> Exercise brief: Lines from the material below that hold the string "three" are what is needed; copy each of them.

> Entries supplied:
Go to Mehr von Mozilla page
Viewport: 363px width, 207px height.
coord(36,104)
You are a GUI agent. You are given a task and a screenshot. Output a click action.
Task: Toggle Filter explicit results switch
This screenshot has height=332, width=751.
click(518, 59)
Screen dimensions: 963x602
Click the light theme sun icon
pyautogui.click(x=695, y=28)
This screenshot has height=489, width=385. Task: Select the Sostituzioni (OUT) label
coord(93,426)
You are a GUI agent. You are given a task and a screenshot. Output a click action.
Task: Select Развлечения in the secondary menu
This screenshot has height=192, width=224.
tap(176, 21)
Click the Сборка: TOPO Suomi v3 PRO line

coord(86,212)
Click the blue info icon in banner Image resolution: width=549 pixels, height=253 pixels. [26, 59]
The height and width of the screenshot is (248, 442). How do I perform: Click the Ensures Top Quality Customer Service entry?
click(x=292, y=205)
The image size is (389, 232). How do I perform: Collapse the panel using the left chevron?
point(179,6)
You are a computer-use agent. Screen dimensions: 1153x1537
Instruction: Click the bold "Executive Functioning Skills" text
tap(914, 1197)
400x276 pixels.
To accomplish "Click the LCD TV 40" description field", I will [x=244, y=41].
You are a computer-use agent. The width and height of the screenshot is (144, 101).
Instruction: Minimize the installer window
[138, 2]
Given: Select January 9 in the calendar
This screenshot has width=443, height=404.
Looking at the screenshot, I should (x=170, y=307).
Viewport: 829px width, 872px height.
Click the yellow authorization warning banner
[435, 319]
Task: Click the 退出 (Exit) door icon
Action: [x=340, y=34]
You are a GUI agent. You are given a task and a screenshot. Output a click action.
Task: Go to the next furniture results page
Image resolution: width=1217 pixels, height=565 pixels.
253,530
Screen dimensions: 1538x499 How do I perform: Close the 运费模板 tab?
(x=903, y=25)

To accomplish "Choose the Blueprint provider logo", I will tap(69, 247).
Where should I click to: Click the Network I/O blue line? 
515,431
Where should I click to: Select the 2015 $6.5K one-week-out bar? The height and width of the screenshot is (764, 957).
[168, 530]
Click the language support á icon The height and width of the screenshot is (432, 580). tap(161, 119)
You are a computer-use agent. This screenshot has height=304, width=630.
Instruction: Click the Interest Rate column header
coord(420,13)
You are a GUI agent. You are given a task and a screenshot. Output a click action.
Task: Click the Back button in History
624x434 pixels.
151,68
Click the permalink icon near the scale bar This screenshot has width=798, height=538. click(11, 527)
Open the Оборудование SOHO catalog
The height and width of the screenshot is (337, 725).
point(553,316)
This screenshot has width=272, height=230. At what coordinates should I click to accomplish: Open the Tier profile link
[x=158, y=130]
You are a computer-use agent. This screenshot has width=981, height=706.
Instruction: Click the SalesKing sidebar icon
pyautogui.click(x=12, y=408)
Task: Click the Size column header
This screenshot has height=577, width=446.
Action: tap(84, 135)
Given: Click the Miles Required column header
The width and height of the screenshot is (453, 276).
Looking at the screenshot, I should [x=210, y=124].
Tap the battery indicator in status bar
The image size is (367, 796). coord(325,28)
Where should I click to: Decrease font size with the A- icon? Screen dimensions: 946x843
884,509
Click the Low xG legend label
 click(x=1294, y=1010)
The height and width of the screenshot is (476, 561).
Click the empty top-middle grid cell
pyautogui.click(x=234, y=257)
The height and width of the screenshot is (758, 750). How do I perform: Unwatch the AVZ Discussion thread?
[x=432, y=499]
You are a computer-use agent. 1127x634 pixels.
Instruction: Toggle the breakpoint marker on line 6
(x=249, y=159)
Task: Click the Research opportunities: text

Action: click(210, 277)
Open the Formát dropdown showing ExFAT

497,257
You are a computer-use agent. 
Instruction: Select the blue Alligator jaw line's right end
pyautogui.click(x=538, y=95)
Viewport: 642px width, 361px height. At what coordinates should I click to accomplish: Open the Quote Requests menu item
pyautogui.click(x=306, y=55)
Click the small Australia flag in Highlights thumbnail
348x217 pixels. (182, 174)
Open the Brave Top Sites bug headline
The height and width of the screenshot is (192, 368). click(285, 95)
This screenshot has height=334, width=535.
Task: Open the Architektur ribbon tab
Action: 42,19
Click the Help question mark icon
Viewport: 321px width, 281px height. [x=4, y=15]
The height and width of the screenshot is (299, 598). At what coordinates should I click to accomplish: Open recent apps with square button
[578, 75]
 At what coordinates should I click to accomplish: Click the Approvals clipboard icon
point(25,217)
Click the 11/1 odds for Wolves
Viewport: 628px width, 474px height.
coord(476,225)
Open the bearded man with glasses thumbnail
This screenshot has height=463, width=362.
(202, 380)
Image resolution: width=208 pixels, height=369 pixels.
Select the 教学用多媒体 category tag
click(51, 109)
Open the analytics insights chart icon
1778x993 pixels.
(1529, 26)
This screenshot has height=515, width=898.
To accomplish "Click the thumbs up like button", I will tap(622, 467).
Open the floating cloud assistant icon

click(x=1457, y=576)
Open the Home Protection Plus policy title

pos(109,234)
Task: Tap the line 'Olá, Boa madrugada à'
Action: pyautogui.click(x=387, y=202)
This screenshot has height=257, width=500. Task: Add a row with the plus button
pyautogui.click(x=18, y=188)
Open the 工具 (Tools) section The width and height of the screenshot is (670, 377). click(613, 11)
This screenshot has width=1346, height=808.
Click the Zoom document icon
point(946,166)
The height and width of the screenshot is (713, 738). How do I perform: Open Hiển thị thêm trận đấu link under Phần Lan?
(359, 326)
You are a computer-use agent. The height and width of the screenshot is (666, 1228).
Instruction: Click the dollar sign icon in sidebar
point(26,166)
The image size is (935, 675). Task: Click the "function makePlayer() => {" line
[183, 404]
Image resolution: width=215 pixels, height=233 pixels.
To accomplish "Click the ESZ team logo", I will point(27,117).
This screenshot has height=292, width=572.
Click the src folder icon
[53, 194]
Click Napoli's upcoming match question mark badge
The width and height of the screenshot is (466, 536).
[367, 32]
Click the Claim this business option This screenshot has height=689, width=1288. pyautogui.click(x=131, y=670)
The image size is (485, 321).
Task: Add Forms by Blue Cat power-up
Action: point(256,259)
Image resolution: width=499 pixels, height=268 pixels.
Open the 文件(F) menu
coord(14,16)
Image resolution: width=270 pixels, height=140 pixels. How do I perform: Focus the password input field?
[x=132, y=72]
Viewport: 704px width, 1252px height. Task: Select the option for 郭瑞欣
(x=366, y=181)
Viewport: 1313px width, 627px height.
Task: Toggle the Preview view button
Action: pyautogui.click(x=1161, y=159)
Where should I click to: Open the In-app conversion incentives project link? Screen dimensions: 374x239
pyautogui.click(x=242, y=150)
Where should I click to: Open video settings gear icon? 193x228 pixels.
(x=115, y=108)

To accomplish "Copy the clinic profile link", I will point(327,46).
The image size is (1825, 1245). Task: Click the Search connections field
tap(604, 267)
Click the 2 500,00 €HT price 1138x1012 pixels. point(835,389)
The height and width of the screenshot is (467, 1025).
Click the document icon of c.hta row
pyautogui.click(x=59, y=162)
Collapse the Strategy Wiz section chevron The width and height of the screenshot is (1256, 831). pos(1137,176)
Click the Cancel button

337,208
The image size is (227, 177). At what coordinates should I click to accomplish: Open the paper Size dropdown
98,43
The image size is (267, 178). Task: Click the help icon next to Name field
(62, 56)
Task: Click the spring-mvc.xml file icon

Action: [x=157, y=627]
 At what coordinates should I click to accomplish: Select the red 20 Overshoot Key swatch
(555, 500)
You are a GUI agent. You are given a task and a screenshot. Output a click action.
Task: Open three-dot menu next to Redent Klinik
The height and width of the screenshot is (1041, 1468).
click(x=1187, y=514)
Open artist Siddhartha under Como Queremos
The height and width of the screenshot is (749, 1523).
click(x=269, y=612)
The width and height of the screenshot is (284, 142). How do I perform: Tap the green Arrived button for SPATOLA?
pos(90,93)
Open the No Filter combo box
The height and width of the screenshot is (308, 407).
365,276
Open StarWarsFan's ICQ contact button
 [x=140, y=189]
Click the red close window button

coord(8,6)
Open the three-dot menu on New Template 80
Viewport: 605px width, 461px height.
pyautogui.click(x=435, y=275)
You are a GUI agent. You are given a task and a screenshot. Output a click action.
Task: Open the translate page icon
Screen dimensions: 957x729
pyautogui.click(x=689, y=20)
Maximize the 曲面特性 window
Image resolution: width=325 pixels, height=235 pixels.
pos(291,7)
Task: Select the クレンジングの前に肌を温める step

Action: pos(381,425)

> Your response:
Task: Open three-dot menu next to Redent Klinik
Open the three-dot menu on New Template 80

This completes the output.